Commercial biodiversity 1 : birds at Northgate Business Park

We tend to be dismissive of the idea that “development” can be any good for “biodiversity”. Northgate Business Park was clearly designed to be an attractive space to work in, with trees and gardens. One corner of the property has a flood retention dam which holds the run-off of stormwater from the roofs and roads when it rains. A by-product of the investment that has been made in the space outside of the buildings is that it attracts a non-trivial variety of biodiversity. Our interest is primarily in birds, and that is where this blog will mainly focus.

Dieter Oschadleus and I spent an hour wandering around this development looking at the birds at Northgate Business Park. Our one-hour midwinter species list on the morning of 29 June 2024 contained 27 species. A summer list would be longer; it would certainly include, for example, a few swallows. The actual list is near the end of this blog


There are three main habitats. The stormwater retention dam, the shrubs on the boundaries and the trees along the roads.

Stormwater retention dam

To find the stormwater retention dam, turn left just inside the entrance, and stop near the picnic table. There is a broad grassy path into this wetland.

Stormwater retention dam at Northgate Business Park
The reeds on this bank have recently been cleared so it is easy to see into the water. Look out for Cape Wagtail, Common Moorhen, Southern Red Bishop, Lesser Swamp Warbler, Levaillant’s Cisticola – this is the place to see them. Keep alert for birds flying overhead!

▸ **Provided material**:
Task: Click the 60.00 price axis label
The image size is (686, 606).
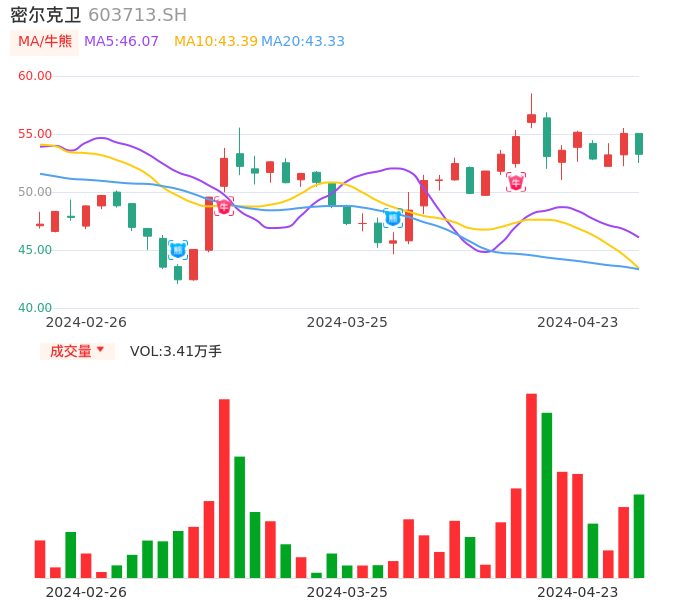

▸ **Actions to take**:
1) Do these statements agree with the Northgate bird article? Answer yes or no for each, quoting the words that decide it. (a) The species list was made on a summer morning. (b) The reeds on the dam's bank were cleared recently. (c) The article names four main habitats.
2) Pick up the article on birds at Northgate Business Park after its final sentence and keep writing it.

▸ **Results of the exercise**:
1)
(a) No: "Our one-hour midwinter species list on the morning of 29 June 2024 contained 27 species."
(b) Yes: "The reeds on this bank have recently been cleared so it is easy to see into the water."
(c) No: "There are three main habitats."

2)
Boundary shrubs

The perimeter of the business park farthest from the entrance consist of these shrub-clad embankments.

Look especially for Cape Bulbul, Cape Robin-chat, Cape White-eye, mousebirds
Tree-lined roads

The third main habitat consists of the trees along the roads. The best roads are the ones opposite the shrubs along the boundaries:

Fever trees at Northgate Business Park
These fever trees are not indigenous to the region. But they are preferred above all others by the weavers and sparrows to construct their nests.

Bird gallery

Here are a few photos of the birds!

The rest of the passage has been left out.